-------- Data provided --------

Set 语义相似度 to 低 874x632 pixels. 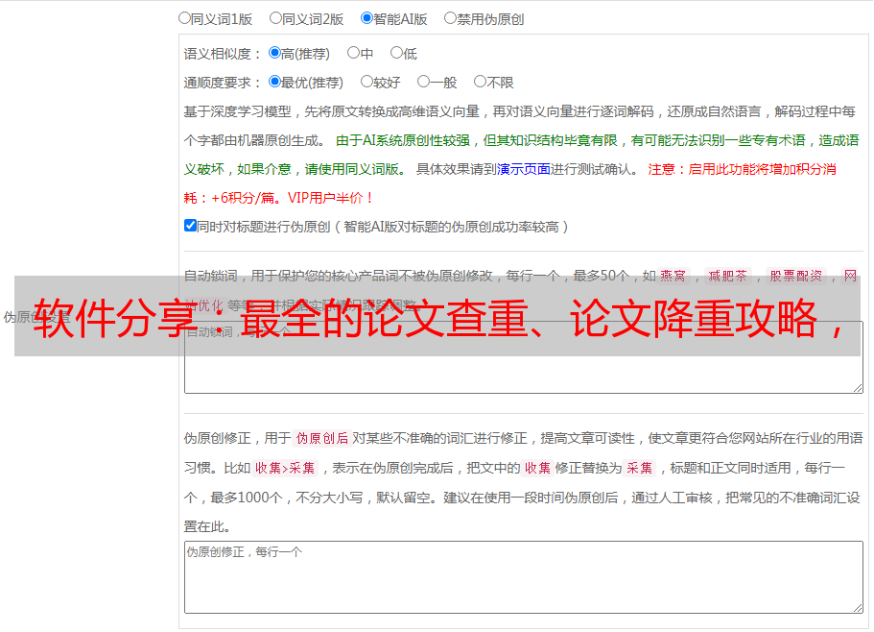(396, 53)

--------
-------- Data provided --------

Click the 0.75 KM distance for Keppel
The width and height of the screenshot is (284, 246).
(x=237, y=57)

--------
-------- Data provided --------

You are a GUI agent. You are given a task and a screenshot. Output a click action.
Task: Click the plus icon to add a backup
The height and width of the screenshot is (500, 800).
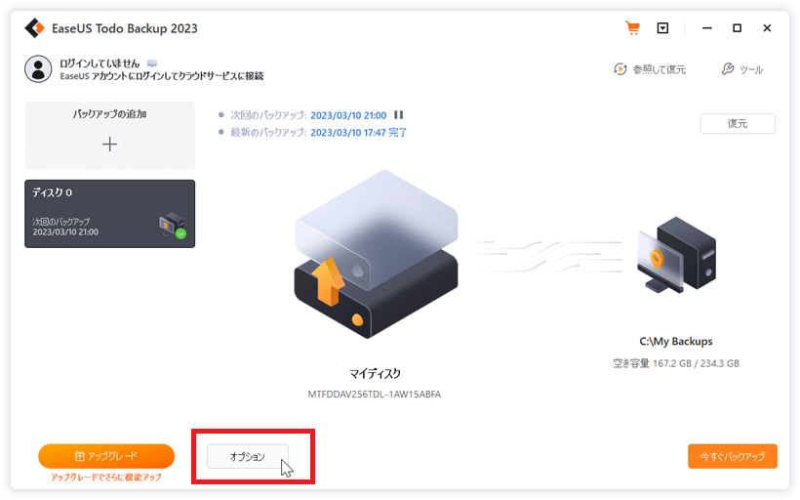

--------

▸ **Requirement**: Rewrite the lines starting with the line containing "You are a GUI" and going on through the line containing "The height and", switching "backup" to "reminder" and leaving everything else as it is. Give only those lines.

▸ **Finished task**:
You are a GUI agent. You are given a task and a screenshot. Output a click action.
Task: Click the plus icon to add a reminder
The height and width of the screenshot is (500, 800).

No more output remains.